# DATA PROVIDED:
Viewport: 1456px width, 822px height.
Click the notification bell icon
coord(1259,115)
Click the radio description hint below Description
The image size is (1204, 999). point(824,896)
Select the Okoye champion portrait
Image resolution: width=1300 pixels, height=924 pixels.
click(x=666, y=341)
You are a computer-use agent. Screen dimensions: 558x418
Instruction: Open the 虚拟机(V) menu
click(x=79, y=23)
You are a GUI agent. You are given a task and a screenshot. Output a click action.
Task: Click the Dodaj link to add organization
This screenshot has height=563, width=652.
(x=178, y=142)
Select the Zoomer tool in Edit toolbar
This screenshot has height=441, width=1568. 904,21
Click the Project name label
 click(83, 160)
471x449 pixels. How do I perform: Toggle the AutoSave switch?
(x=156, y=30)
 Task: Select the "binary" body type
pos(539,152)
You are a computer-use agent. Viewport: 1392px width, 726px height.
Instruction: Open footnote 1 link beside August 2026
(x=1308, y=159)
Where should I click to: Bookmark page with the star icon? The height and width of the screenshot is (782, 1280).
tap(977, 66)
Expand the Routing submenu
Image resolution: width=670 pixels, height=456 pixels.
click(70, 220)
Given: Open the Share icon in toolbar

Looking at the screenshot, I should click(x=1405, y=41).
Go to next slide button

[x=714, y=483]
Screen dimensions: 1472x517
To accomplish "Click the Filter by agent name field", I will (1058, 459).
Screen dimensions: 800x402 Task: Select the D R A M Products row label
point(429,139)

# GIVEN INSTRUCTION:
Can you reproduce every item above word for word, keeping each one's line breaks and punctuation?

# COMPLETE ANSWER:
Viewport: 1456px width, 822px height.
Click the notification bell icon
coord(1259,115)
Click the radio description hint below Description
The image size is (1204, 999). point(824,896)
Select the Okoye champion portrait
Image resolution: width=1300 pixels, height=924 pixels.
click(x=666, y=341)
You are a computer-use agent. Screen dimensions: 558x418
Instruction: Open the 虚拟机(V) menu
click(x=79, y=23)
You are a GUI agent. You are given a task and a screenshot. Output a click action.
Task: Click the Dodaj link to add organization
This screenshot has height=563, width=652.
(x=178, y=142)
Select the Zoomer tool in Edit toolbar
This screenshot has height=441, width=1568. 904,21
Click the Project name label
 click(83, 160)
471x449 pixels. How do I perform: Toggle the AutoSave switch?
(x=156, y=30)
 Task: Select the "binary" body type
pos(539,152)
You are a computer-use agent. Viewport: 1392px width, 726px height.
Instruction: Open footnote 1 link beside August 2026
(x=1308, y=159)
Where should I click to: Bookmark page with the star icon? The height and width of the screenshot is (782, 1280).
tap(977, 66)
Expand the Routing submenu
Image resolution: width=670 pixels, height=456 pixels.
click(70, 220)
Given: Open the Share icon in toolbar

Looking at the screenshot, I should click(x=1405, y=41).
Go to next slide button

[x=714, y=483]
Screen dimensions: 1472x517
To accomplish "Click the Filter by agent name field", I will (1058, 459).
Screen dimensions: 800x402 Task: Select the D R A M Products row label
point(429,139)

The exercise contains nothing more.